Patients with psoriatic arthritis who began taking disease-modifying antirheumatic drugs often changed regimens soon afterward, especially if they had started with nonbiologic treatments, researchers reported online in Arthritis Research and Therapy.
Only 31% of patients who started methotrexate or another nonbiologic disease-modifying antirheumatic drug (DMARD) for psoriatic arthritis stayed with their initial treatment for the next year, compared with 54% of patients who started on a biologic DMARD such as etanercept, infliximab, or golimumab, said Dr. Huabin F. Zhang at Celgene in Summit, N.J., and his associates.
The researchers analyzed U. S. health care claims data for 1,698 adults with psoriatic arthritis who were started on oral nonbiologic DMARDs and for 3,263 patients started on biologic DMARDs.
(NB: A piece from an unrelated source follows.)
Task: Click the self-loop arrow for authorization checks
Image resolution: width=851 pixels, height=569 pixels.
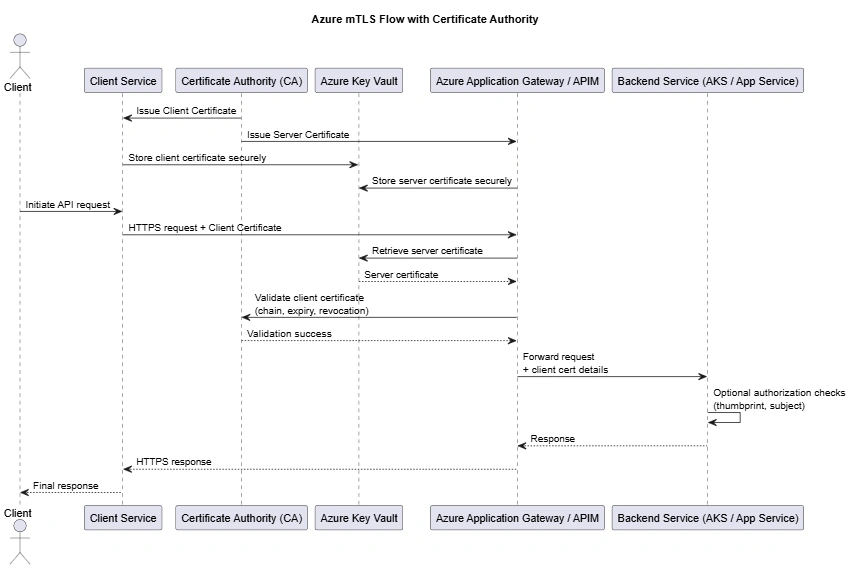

In all, 69% of patients who started nonbiologic DMARDs and 46% of those who started biologic DMARDs discontinued, switched, or added on to their treatment within a year of starting therapy, they found. Patients most often switched to or added a biologic as opposed to a nonbiologic DMARD, the investigators said. Those who started on nonbiologics primarily took methotrexate, and "patient persistence with treatment was generally low and relatively brief," they said. Other studies have shown that use of nonbiologic DMARDs "erodes rapidly and progressively over time," they said (Arthritis Res. Ther. 2014 Aug. 22 [doi:10.1186/s13075-014-0420-5]).
Health insurance companies often require patients to take one or two nonbiologics before they will reimburse for a biologic DMARD, which could partially explain these findings, the researchers said. But the retrospective observational study did not capture data on side effects, safety concerns, or other reasons for treatment changes, they noted.
Celgene funded the study and employs Dr. Zhang. The other three coauthors reported receiving consultancy fees from Celgene.